There are many gospel implications we could explore here, but what if we simply explored the joy of touch? The joy of being one. Practically speaking, this means when the kids are loud and the girls need their hair done and backpacks still need to get packed in order to get out the door, if Michael leans in to kiss me, I kiss him back. All the way. I really kiss him back.

We are spending a lot of time and resources on how to revitalize our churches, plant churches, and grow our churches. We should be. In addition to all of those conversations, could we lead out of our marriages instead of leading while being married? Wouldn't that be so alluring? Couldn't that be a key element to our church growth strategy?

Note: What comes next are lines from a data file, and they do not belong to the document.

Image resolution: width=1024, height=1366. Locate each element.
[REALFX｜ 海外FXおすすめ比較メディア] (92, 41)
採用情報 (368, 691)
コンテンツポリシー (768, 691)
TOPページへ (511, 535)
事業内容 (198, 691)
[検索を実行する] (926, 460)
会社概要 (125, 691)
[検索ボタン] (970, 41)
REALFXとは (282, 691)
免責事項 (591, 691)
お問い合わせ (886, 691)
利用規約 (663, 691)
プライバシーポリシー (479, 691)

Hallmark makes a killing with their over-the-top movies. And they certainly are extravagant, but so is the story of Jesus; the Son of God whose mission was to atone humanity and redeem all realms seems to be quite a good script, too. I'm not saying that we should all move to Evergreen, Colorado, build a barn and kiss under the mistletoe every day of our lives, but I am suggesting we look at our marriages as something worth fighting for. I'm also hypothesizing that a thriving marriage might be the very thing our communities are looking for more than a good children's program and a well-crafted worship set. And if that means I get to kiss my husband more, so be it.